From 1986 to 2006, Ben Baldanza GS ’86 worked at multiple airlines on turnaround projects, such as taking US Airways through bankruptcy proceedings.
“That wasn’t so great, but you learn a lot,” he said in a talk to the Entrepreneurship Club about his turnaround of low-cost Spirit Airlines and his take on the current state of the airline industry in the United States. Baldanza has spent roughly 30 years in the airline industry, and it is this experience that has enabled him to pilot airline companies through turbulent times.
Baldanza was the CEO of Spirit Airlines from 2006 to 2016 and helped make the airline profitable after years of consecutive losses in the early 2000s. Prior to joining Spirit Airlines, Baldanza was an executive at American Airlines, Northwest Airlines, Continental Airlines, US Airways, and TACA Airlines in Central America. Currently, he teaches a course on airline economics at George Mason University and is a Managing Member for Diemacher, LLC.
Baldanza began his talk describing his first foray into the transportation field, which was an internship at Amtrak in Washington D.C. He spent a semester working at Amtrak, and he noted that he enjoyed the complexity of the industry as a whole.
“There’s big government interests, there’s big capital, you have to buy expensive equipment,” Baldanza said. “It just seemed to me like there were a lot of things you could do that would be interesting.”
After graduating from Syracuse University with a degree in economics, Baldanza joined the Wilson School’s MPA program. He noted that the Wilson School allowed him to craft a transportation policy focus because the program was not overly structured. He took both economics and transportation policy courses and joined American Airlines upon his graduation in 1986.
“It was a really great place to work, there were a lot of smart people,” Baldanza said about American Airlines. He added that following the airline industry deregulation of the late 1970s, American Airlines pioneered frequent flyer programs and computerized reservation systems, which are still in use today.
Baldanza was hired by Spirit Airlines in 2005, then a struggling airline that had recently been bought by a private equity group. In order to turn the company around, Baldanza and the Spirit leadership team analyzed the financial data of all the airlines in the world and plotted the product quality of the airline versus the ticket price of the airline. They found that most of the airlines offer a medium product at a medium price, but these airlines had lost money in 20 out of the last 30 years.
“They made a lot of money in good years, but gave it all back and more,” Baldanza said. “By the end of 2014, the US airline industry since Orville and Wilbur [Wright] had been a net loss industry.”

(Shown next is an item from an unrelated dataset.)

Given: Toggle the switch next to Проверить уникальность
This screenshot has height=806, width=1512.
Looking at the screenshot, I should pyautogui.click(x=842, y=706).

In contrast, he noted that the analysis showed that there were two classes of airlines that were profitable in 27 or more of the past 30 years. One class was the higher quality/higher price airlines, like Emirates Airlines and Singapore Airlines. The other class was the lower quality/lower price airlines, like Southwest Airlines in the 1980s and Ryanair in Europe. Baldanza noted that the only airlines that made money “didn’t try to offer everything to everyone.”
In 2006, Baldanza explained that there were few airlines fighting for the lower quality/lower price segment in the United States, so he and the leadership team at Spirit Airlines decided to reshape the airline to serve this market.
“We’re going to compete for customers on the basis of price, rather than on the basis of a physical product,” he said. “We saw ourselves as fitting the world where price and product were the same thing.”
To accomplish this, Baldanza worked to cut costs at the company and started to “unbundle” fares. For example, since not everyone checked bags, the airline would charge more money to those who checked bags. As a testament to this approach, Baldanza noted that when oil prices skyrocketed to around $140 a barrel in 2008, the US airline industry lost $10 billion, but Spirit Airlines made a profit of $100 million.
“We said, ‘We’ve got to figure out how to keep this company profitable at high energy prices,’” he explained. “We shrunk the airline by 20 percent; we returned seven airplanes to a lessor prematurely.”
Baldanza noted that in hindsight, Spirit Airlines acted much faster than the rest of the US airline industry, which reduced Spirit’s losses. In addition, Spirit had a higher number of seats on its planes, so the fuel price per seat was lower than that of its competitors. This statistic enabled Spirit to increase its fare by a lower amount than its competitors.
Baldanza said that as CEO, he worked to hire people who not only were good at their job, but also believed in the mission of the company. This second facet was especially challenging, since Baldanza noted that Spirit was portrayed unfavorably by the media. In addition, he noted that while there are numerous statistics that leaders can use to evaluate their businesses, they have to figure out which statistics are useful to measure so they are not overwhelmed by data.
“We defined the business in a very quantitative way,” he explained. “We were very relentless about the regular ongoing measurement of, ‘Are we doing better?’”
Baldanza's talk, titled “An Unconventional Spirit of Entrepreneurship,” occurred at the Entrepreneurial Hub at 6:30 p.m. and was hosted by the Entrepreneurship Club.